Geschrieben am 07-12-2006

Leipzig (ots) - Konsequenzen bei der Nachwuchs-Auswahl, eine
verstärkte Schulung der Vorgesetzten im Zentrum für Innere Führung
und eine deutlich verbesserte Nachbesprechung von Patrouillefahrten
im Rahmen von Auslandseinsätzen hat der Vorsitzende des Deutschen
Bundeswehrverbandes, Oberst Bernhard Gertz, angemahnt. Dies ergebe
sich aus dem Skandal um Totenkopf-Fotos junger Soldaten der
Bundeswehr während ihres Afghanistan-Einsatzes, so Gertz gegenüber
der "Leipziger Volkszeitung" (Dienstag-Ausgabe).

▬▬▬

Aufgabe: Schreibe den Lesetext über die Forderungen des Bundeswehrverbandes nach dem Skandal um die Totenkopf-Fotos im Anschluss an seinen letzten Satz weiter.

Datenabschnitt:

▬▬▬

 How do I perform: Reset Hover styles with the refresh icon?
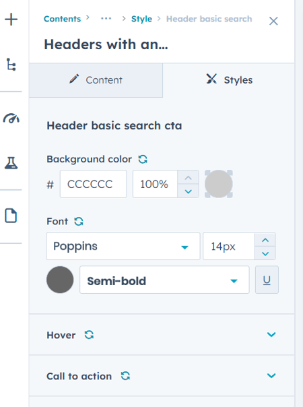pos(89,335)
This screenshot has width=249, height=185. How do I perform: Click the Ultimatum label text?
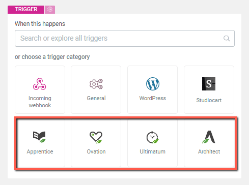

▬▬▬

Lösung der Aufgabe:
"Ganz sicher ist der Verteidigungsminister gut beraten, keine
Haupt- und Staatsaktion aus den bekannt gewordenen Fällen zu machen,
da man das Fehlverhalten Einzelner nie ganz ausschließen kann." Alles
müsste deshalb akribisch untersucht werden. "Trotzdem muss der
Minister zusammen mit dem Generalinspekteur dafür sorgen, dass
wirklich auch der letzte Soldat in Vorgesetztenfunktion messerscharf
in der Lage ist, zu erkennen, wann Soldaten in ihrem Verhalten den
Respekt vor der Menschenwürde, den Respekt vor den Menschenrechten
verlieren." Das sei ein zentraler Schlüssel auch für das Leitbild vom
Staatsbürger in Uniform. "Deswegen muss auch das Zentrum für Innere
Führung noch stärker eingeschaltet werden. Es darf nicht sein, dass
es Vorgesetzte gibt, die dort keine Ausbildung absolviert haben."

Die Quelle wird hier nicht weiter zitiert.